Limited mutations in full-length tetrameric human α2-macroglobulin abrogate binding of platelet-derived growth factor-BB and transforming growth factor- β1

alpha 2-Macroglobulin (alpha M-2) inhibits diverse extracellular proteases, binds growth factors such as platelet-derived growth factor-BB (PDGF-BB) and transforming growth factor-beta 1 (TGF-beta 1), and carries beta-amyloid peptide. alpha M-2 may also trigger cell signaling by binding to the low density lipoprotein receptor-related protein (LRP-1) and/or other cell surface receptors. Based on studies with recombinant alpha M-2 fragments expressed in bacteria and synthetic peptides, we previously localized a growth factor- binding site near the center of the alpha M-2 subunit. However, because intact alpha M-2 forms a hollow cylinder structure, an alternative model for growth factor binding involves nonspecific entrapment within the alpha M-2 core.

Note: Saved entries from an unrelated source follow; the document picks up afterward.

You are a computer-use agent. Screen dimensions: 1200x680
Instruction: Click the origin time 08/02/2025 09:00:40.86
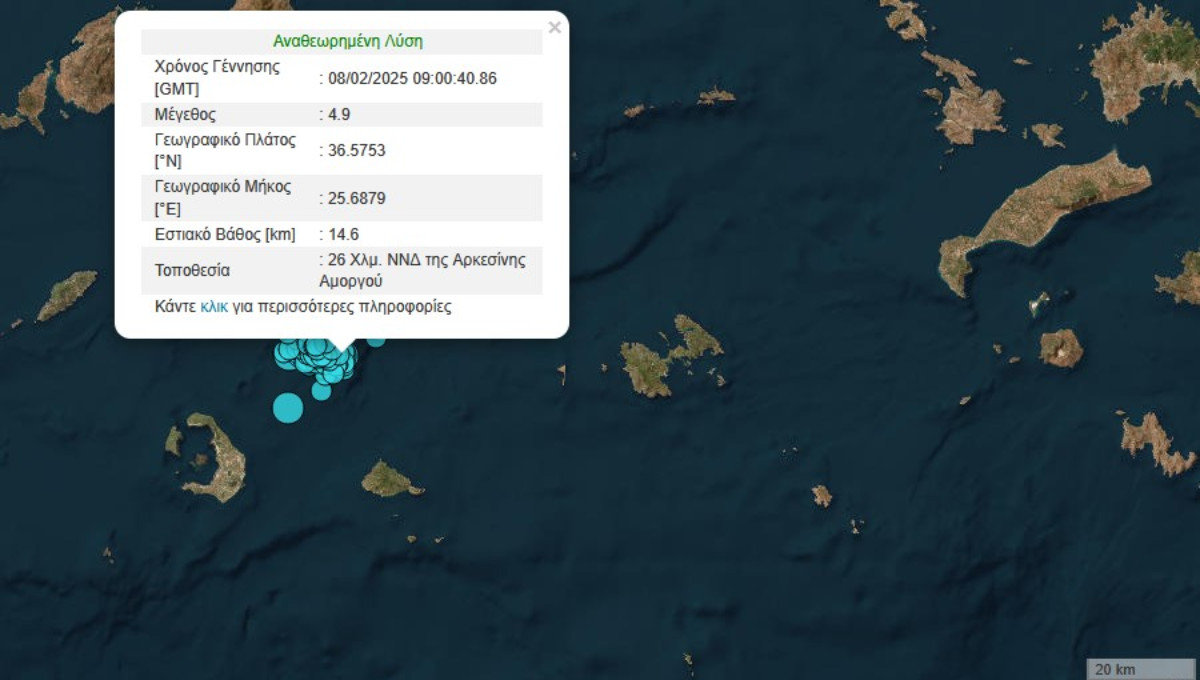coord(411,78)
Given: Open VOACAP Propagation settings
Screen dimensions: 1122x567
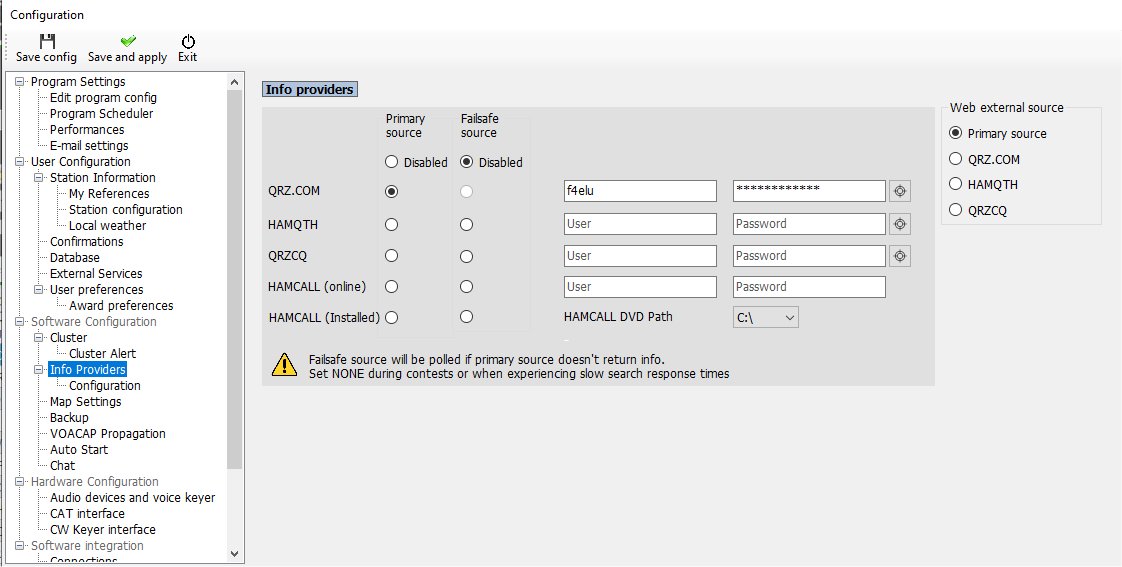Looking at the screenshot, I should click(x=107, y=434).
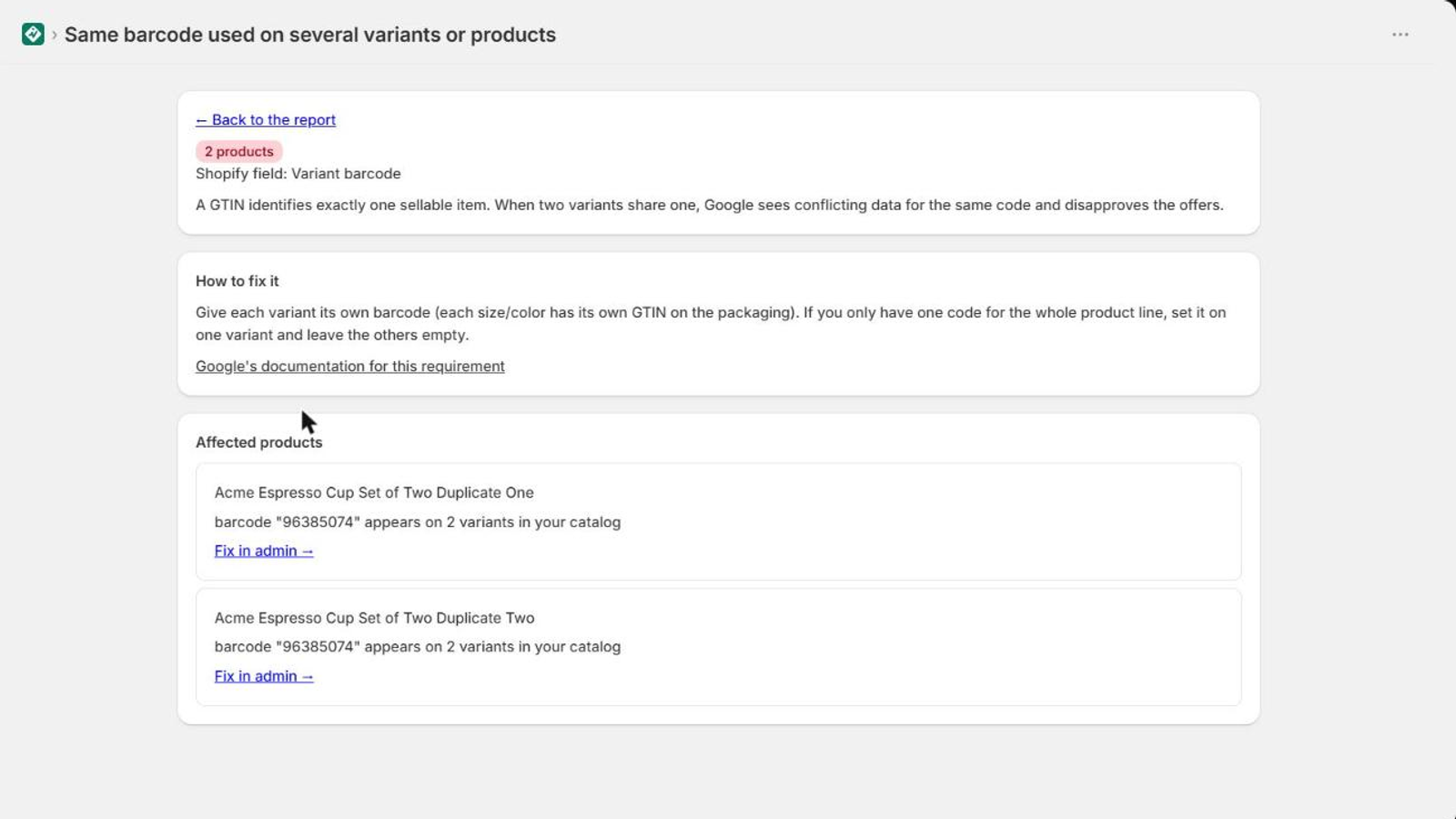
Task: Click the barcode text under Duplicate Two
Action: [x=418, y=647]
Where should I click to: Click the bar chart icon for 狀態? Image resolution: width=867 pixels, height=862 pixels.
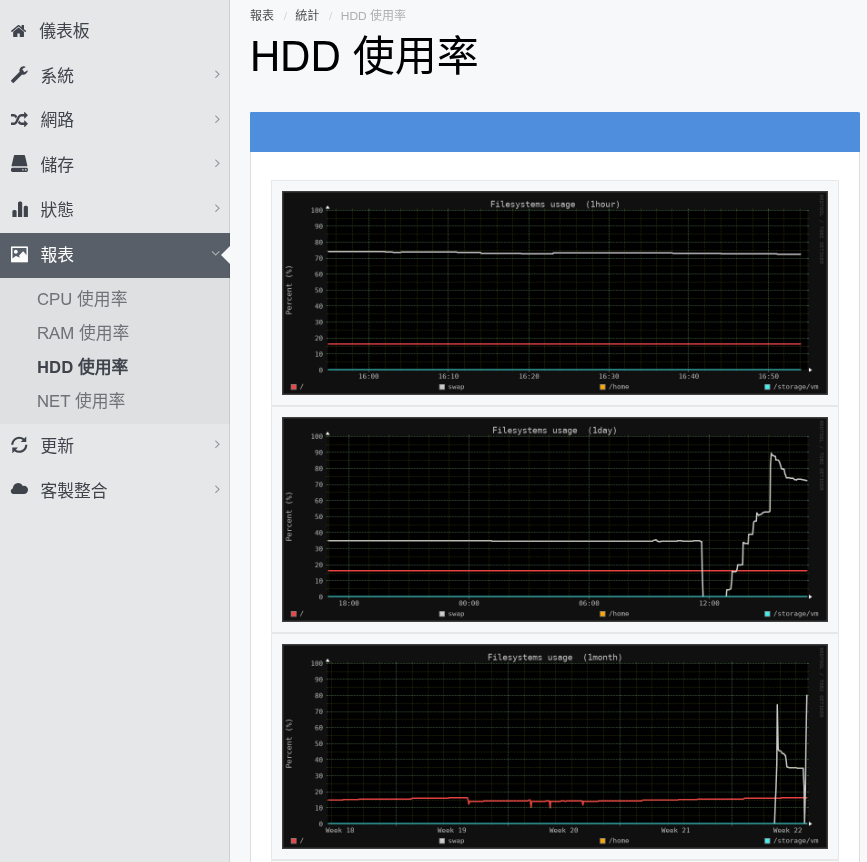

To distinguish between these two models, we engineered mutations in the putative growth factor binding sequence of full-length alpha M-2. These mutations did not perturb the tetrameric structure of alpha M-2, reaction with proteases, the thiol ester bonds, or binding to LRP-1. A single mutation (E730R) completely blocked binding of platelet-derived growth factor-BB to intact alpha M-2. E730R did not alter TGF-alpha 1 binding; however, this mutation in combination with mutations at Glu714 and Asp719 eliminated the increase in TGF-alpha 1 binding associated with alpha M-2 conformational change. These studies demonstrate that growth factor binding to intact alpha M-2 is specific, involving a defined region of the alpha M-2 subunit. The exact sequences required for binding different growth factors may be non-identical, mimicking the model of the bait region in which different proteases target adjacent and sometimes overlapping sequences.